Patrick Carlin Mohundro
to light a candle is to cast a shadow…
September 8 to October 8, 2023
Opening reception Sept 8, 6-8 pm
There will be no one who will laugh at me as I have laughed at myself.¹
Home Gallery is pleased to present “to light a candle is to cast a shadow… ,” an exhibition featuring a single sculpture by Patrick Carlin Mohundro—a solitary sculpted candle, tied in a knot and suspended behind the gallery’s street-facing window. Mohundro casts his candle from a combination of Speed Stick® deodorant, gelatin and glycerin. The candle has a comically long wick, which extends from the floor to the ceiling in a playful homage to the minimalist and conceptual sculptor, Fred Sandback. Mohundro uses Speed Stick® both for its artificial green color and as an emblem of men’s deodorant, advertised to smell “clean, confident and masculine.”² The deodorant also destabilizes the common mold-making rubber made from gelatin³, making the medium sticky. The variation on the candle makes the ‘wax light' flexible yet unable to perform its true purpose—to be burned so that it might provide illumination.

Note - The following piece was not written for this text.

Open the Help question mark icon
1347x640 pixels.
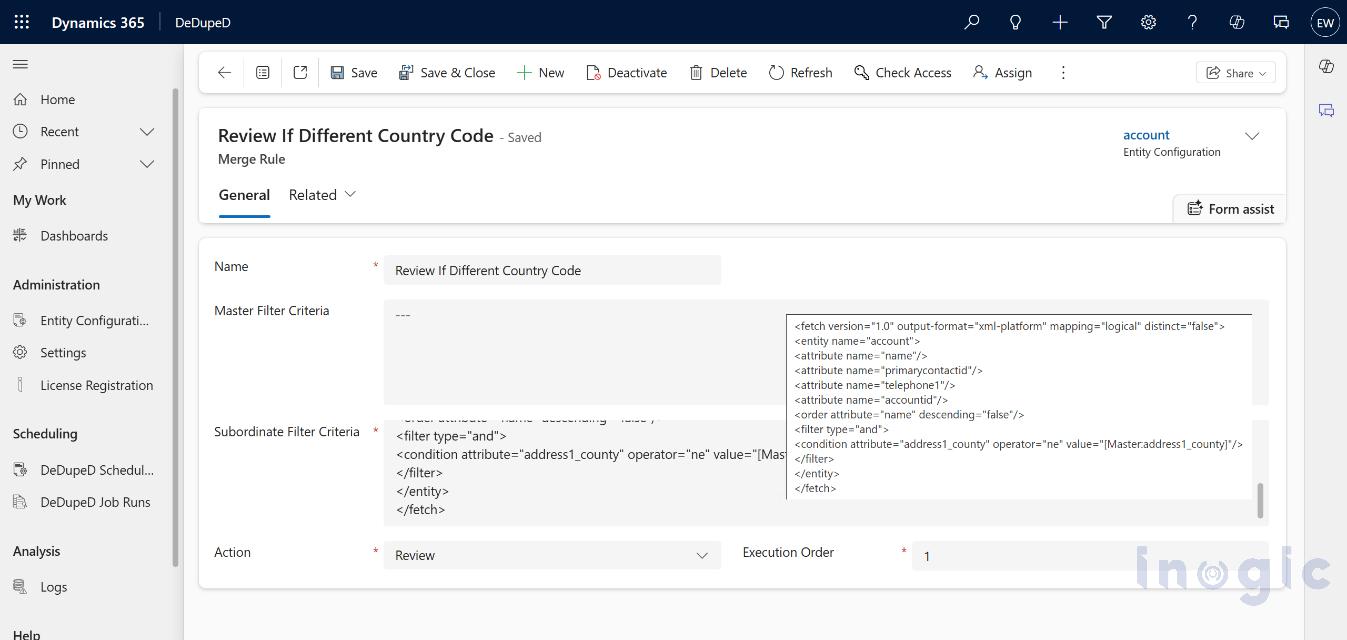point(1192,22)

The exhibition title is taken from the first novel in Ursula K. Leguin’s Earthsea series, “A Wizard of Earthsea.” Early in the book, a young apprentice is advised by his mentor that the “...power of changing and of summoning can shake the balance of the world. It is dangerous, that power. It is most perilous. It must follow knowledge, and serve need. To light a candle is to cast a shadow..." The power of change and the symbolic shorthand of change, delta (∆), are motifs frequently used by Mohundro to describe the potential (or lack thereof) of a work of art to affect perspective, power and the material world.

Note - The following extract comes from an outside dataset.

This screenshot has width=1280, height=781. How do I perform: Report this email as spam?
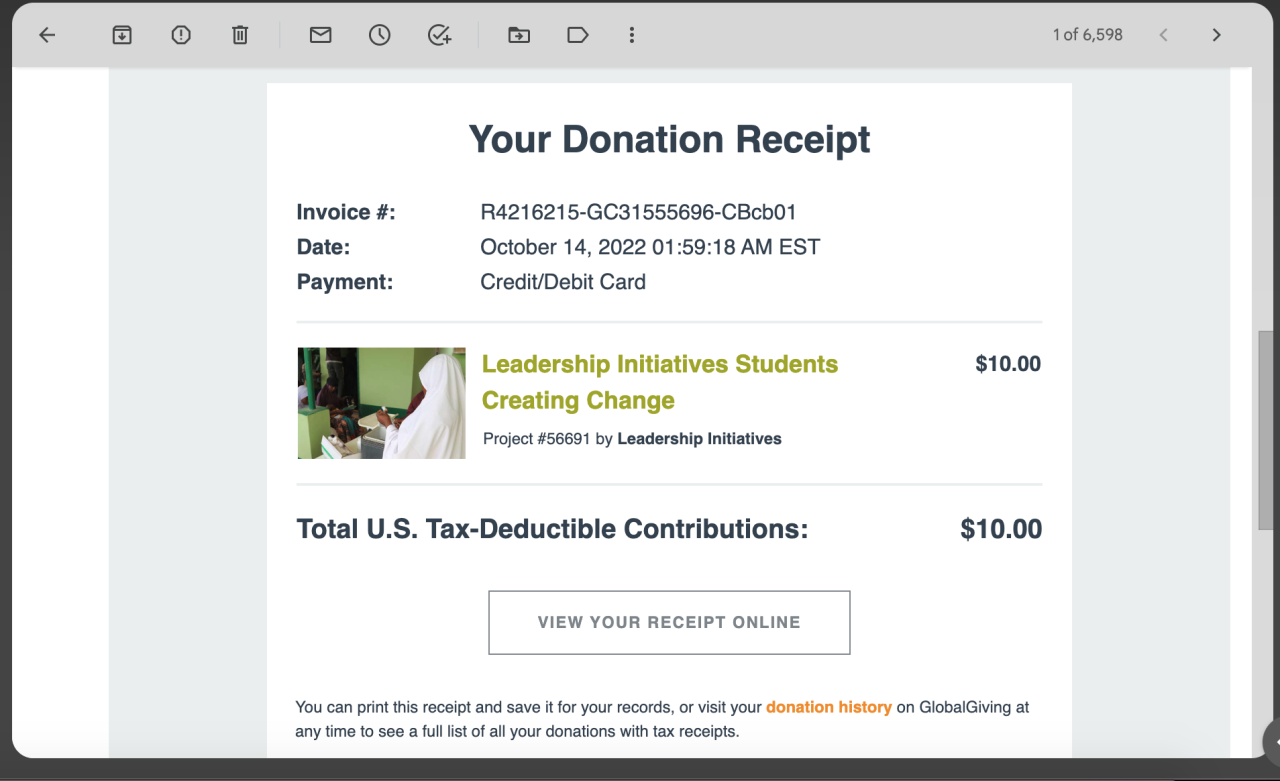(x=181, y=35)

In his work, Mohundro searches for the fulcrum between humor and gravity, play and display. For the opening and select gallery hours, the artist sets out a carefully soldered stained glass box containing takeaway gifts—votive candles cast from the same mixture of Speed Stick® deodorant, gelatin and glycerin. Viewers are invited to open the box and leave with a candle. The candles appear to be traditional and rigid but, when handled, are floppy, smelly, and sticky. To take one away you must peel it from the group, eliciting the sensation of skin sticking together in the humidity of a New York summer. In a non-art context, these votive candles might function as gag gifts, like vending-machine ‘sticky hands.’ Within an art-world context, however, the viewer is made participant when presented with the choice to take an offering. Though the candle can no longer cast light, the changed object illuminates new possibilities as a transformed, supple work of art.

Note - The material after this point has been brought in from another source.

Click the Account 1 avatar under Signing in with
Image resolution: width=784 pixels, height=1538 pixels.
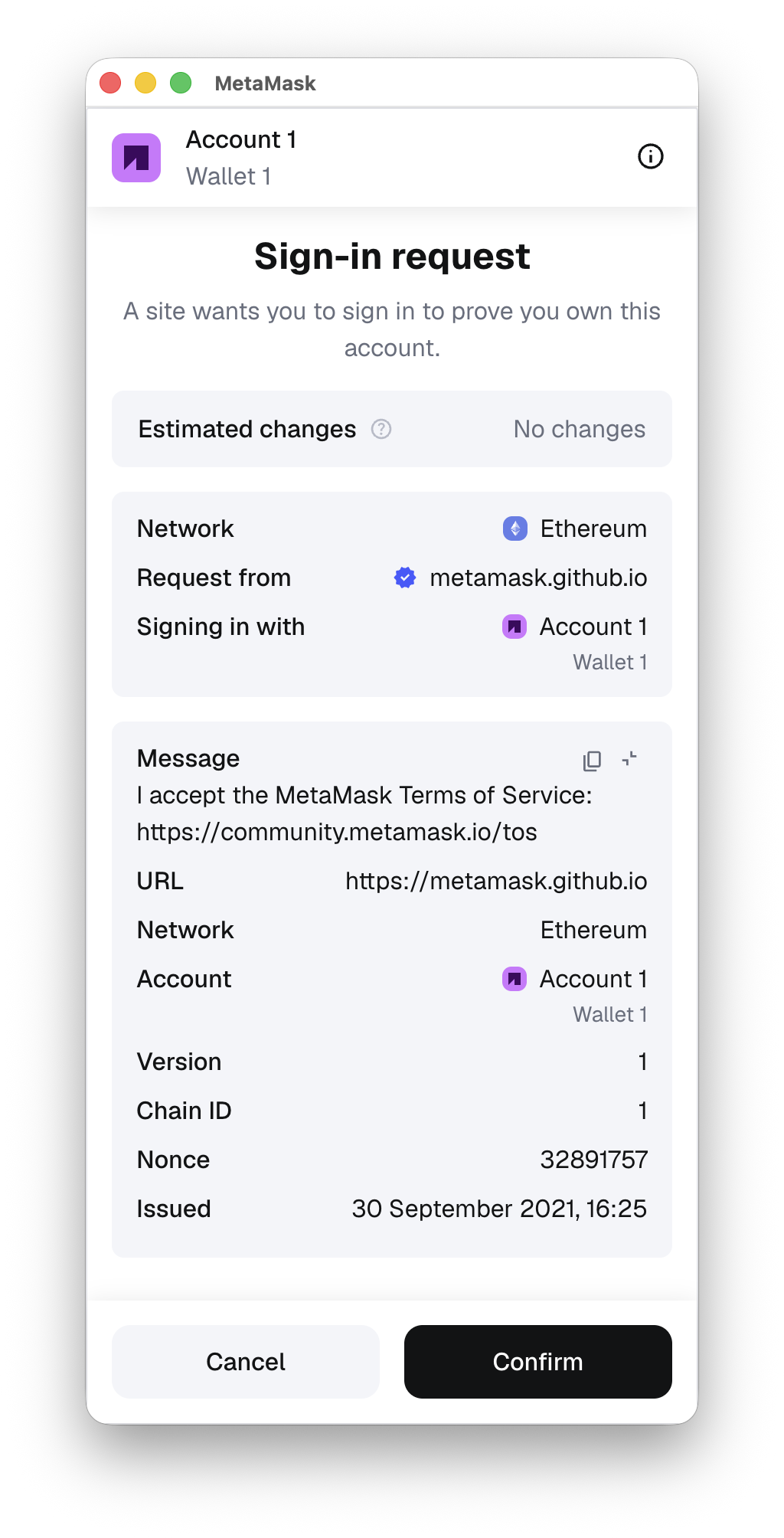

¹ Jung, C. G., & Shamdasani, S., The Red Book: Liber Novus, trans. by M. Kyburz & J. Peck, Trans.) (W.W. Norton & Co. New York • London, 2009), p.136.
² https://www.speedstick.com/en-us
³ Typically, a ratio of 2:2:1 parts glycerin, gelatin, and distilled water.
Patrick Carlin Mohundro lives and works in New York. He is from Michigan’s Upper Peninsula and holds an MFA from Hunter College (2019). Patrick is the recipient of NYFA and Foundation for Contemporary Arts Emergency grants and has received awards from Lower Manhattan Cultural Council (NY, 2011), Salem Art Works (NY, 2012), St. Nicks Alliance’s Arts@Renaissance (NY, 2013), Incheon Art Platform (Seoul, 2014), the Founding Fellowship at Offshore Residency (ME, 2016), famous chimps’ artist-in-residence program (Ridgewood, 2019), Carrizozo Arts (NM, 2021), and A-Z West Artist (CA, 2021). He has had solo exhibitions with Lonesome Dove (NY, 2023) and Collar Works (NY, 2013) and recently exhibited at the Finnish Cultural Institute (NY, 2023), International Objects (NY, 2023), Parent Company (NY, 2023), Walter’s (NY, 2023) and O’Flaherty’s (NY, 2022).